Shorter decision cycles

So in the last Barcamp Singapore, there was a guy who talked about the (bleak) future of robotics in our lives. (I read somewhere there’s a bot that washes and massages your hair). He made a point that robots make building stuff faster and easier, for example, a 30-storey building in China could be built in days.

Because building stuff becomes faster and easier, decision making skills become more important.

An audience member commented the opposite, that because building stuff becomes faster and easier, decision making skills are less important (because you can always start over).

As with most complex issues, both answers are correct, under certain conditions.

In the long run, decision making skills are more important because the consequences of those decisions compound over time. If you never learn from your past decision mistakes, then compounding will eventually break you. You can start over, but you’ll never improve the quality of the sum total of your decision consequences.

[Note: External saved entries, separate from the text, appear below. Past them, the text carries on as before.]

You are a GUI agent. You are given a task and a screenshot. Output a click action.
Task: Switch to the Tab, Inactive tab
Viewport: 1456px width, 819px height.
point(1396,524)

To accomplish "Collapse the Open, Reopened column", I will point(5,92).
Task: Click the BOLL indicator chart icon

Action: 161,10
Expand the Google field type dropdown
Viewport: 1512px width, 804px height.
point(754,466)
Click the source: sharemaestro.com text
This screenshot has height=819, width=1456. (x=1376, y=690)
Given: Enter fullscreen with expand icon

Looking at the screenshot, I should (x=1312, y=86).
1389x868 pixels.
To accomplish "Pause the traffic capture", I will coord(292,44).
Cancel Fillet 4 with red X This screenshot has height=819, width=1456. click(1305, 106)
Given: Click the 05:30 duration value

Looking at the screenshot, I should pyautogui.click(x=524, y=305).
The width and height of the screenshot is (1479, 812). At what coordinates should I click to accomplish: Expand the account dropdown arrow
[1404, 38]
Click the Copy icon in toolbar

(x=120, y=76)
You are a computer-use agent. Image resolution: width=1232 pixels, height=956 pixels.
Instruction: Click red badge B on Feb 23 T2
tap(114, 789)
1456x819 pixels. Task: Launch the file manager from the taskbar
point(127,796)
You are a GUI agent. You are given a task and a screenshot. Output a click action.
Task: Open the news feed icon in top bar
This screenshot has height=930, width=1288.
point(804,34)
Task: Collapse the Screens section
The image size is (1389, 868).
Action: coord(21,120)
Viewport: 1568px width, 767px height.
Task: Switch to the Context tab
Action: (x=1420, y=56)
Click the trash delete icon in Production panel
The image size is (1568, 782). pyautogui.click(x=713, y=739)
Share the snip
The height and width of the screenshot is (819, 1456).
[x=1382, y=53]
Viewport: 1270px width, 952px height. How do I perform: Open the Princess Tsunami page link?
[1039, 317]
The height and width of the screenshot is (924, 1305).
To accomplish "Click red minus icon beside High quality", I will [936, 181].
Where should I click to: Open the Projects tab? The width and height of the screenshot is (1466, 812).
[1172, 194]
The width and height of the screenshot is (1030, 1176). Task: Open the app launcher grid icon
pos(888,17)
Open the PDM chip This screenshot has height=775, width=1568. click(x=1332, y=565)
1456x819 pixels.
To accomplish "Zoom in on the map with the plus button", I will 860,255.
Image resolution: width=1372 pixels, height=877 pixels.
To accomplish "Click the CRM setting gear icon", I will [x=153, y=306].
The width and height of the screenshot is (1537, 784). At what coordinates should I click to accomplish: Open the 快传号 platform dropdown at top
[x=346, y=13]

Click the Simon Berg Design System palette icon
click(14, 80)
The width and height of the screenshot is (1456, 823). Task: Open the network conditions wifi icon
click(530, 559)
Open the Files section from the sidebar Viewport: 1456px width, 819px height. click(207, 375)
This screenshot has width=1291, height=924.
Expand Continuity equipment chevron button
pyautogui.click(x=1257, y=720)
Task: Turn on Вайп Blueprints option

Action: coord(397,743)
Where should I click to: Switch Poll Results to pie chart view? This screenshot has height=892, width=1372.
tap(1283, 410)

In the short term, decisions might not be as important, since you can always start over. You either didn’t lose much money or much time.

However, consider the situation where there are 2 billionaires. Both decide to build multiplexes. Half-way through, the 2nd billionaire found out a mistake and decides to abort the project. Then he starts a new one (maybe build somewhere else).

Sure, the 2nd billionaire might be just days behind the 1st billionaire. That might not mean much.

But these are billionaires we’re talking about. If the 1st billionaire is astute, he would have already gained enough of an advantage that the 2nd billionaire would never catch up.

In the hands of the capable, even making just one more good decision is crucial.